*Extract provided*.
START

By Helen Ovbiagele, Woman Editor
It’s not easy to get people to see the blessings in their lives, but many ladies responded positively to our view that, even though there’s still room for a lot of improvement in all areas of the lives of Nigerian women, we also have reasons to celebrate emancipation on several fronts since independence .
Understandably, those who are convinced that we can raise our glasses and cheer, are the older ladies.
With most of the younger ones, it’s like, ‘ well, if you say so.’ But quite a few of them did say that their mum agreed with me that our women haven’t fared badly, but that we shouldn’t rest on our oars, but continue to fight for a better deal for the girl child right from birth.
Two male readers wrote to say that there’s nothing for our women to be cheerful about because, in the area of morals and raising kids, the Nigerian woman has scored zero. They complained that young ladies are more interested in money now than ever before, and they are out to do anything to get rich.

END

Resume the column on Nigerian women's progress since independence, continuing from its final sentence. The data that comes next is unrelated to the column on Nigerian women's progress since independence.

*Supplied data*.
START

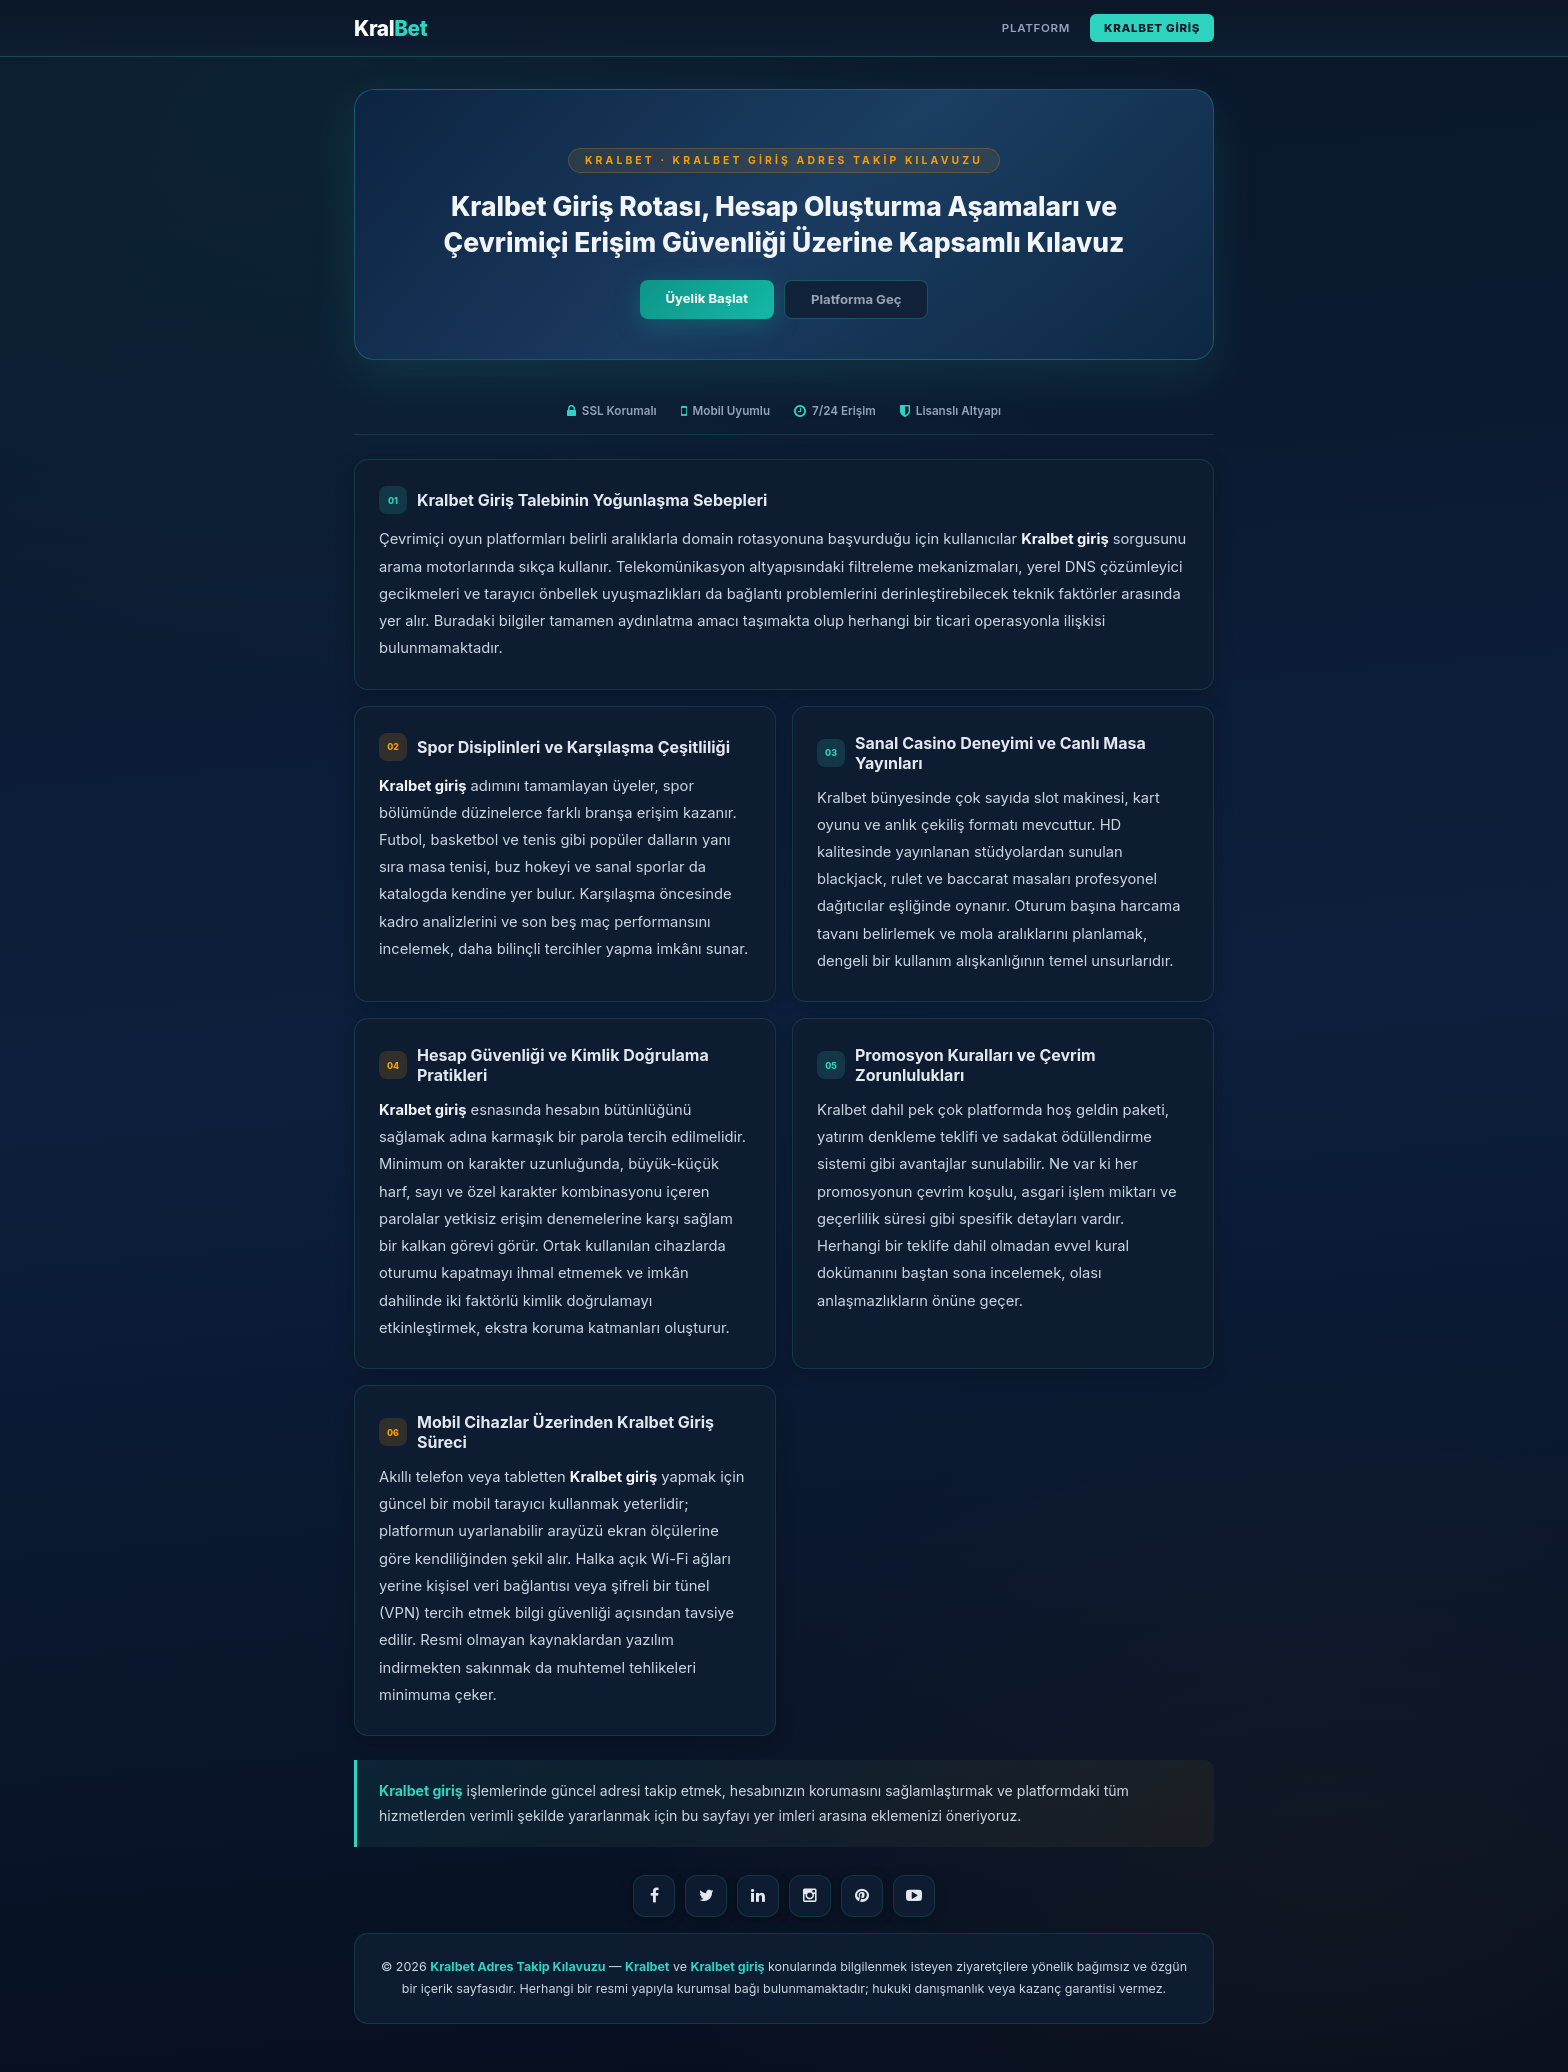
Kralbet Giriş (1152, 28)
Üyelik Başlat (707, 298)
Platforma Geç (856, 299)
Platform (1036, 28)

END

*Reply to the task*.
‘Madam,’ said one of these two men, ‘I have a lot of respect for what you stand for in your media house, but I don’t agree with your recent view that women have fared very well since independence and they deserve to drink a toast to themselves. What women are we talking about? Those skimpily-dressed girls who are available to the highest male bidder?
Or the professional woman who neglects her home and children because she’s bent on climbing high in her place of work? In my days, children returned home to find their mothers waiting for them at home. These days, children either go to stay with a neighbour until the parents return, or, let themselves into the house, or, are received by the domestic help.
Any of these choices, you’ll agree, madam, can lead to children acquiring undesirable habits and values because their behaviour and movement are not being monitored by responsible adults. Our women may have made progress in the academic fields and in worthy jobs and professions, but good morals and character are what build a nation, and since our women have failed in that role, they are contributing nothing to the strong fabric of the society.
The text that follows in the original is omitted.